Deep inside big public databases, you can find quite curious things, especially when biology is involved.
For example, I spent several hours today hunting down a mysterious bug in the DNA screening project that I've been leading. We're working on improving the ability to detect when somebody orders DNA that they shouldn't be ordering (e.g., smallpox, ebola), and so it's really important to not let
anything get past. So while most classification projects might be fine with getting nearly everything right, our system has to catch every single problematic sequence every time.
That means I get to drill down and try to classify every miss our system makes, and I learn some strange and interesting things while doing it. For instance, these pseudo-fascinating trivia are amongst the things that I have recently learned:
- The same DNA sequence from the same publication is often uploaded twice and categorized differently each time.

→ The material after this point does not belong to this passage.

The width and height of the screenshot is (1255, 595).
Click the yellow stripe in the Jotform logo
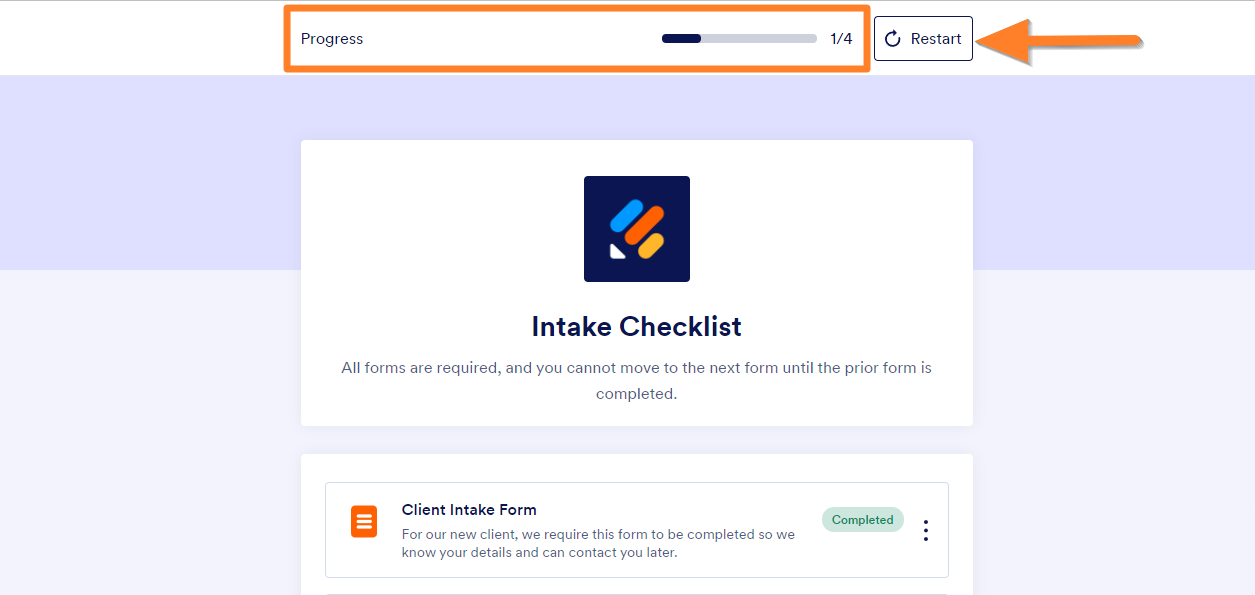coord(651,246)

- Fish in fish farms get sick with a virus related to rabies. It doesn't hurt humans, though.
- Somebody is running automated systems to infer the organisms that DNA sequences are associated with, and that produces a lot of "unknown member of [family/order]" entries.
- Somebody published a paper where they claimed to discover a bunch of new virus species by just sort of sequencing samples from healthy people and not actually checking in any way whether actual viruses were involved.
- When NCBI updates its taxonomy which organisms are related to which, the sequence records don't change to reflect their new taxonomy.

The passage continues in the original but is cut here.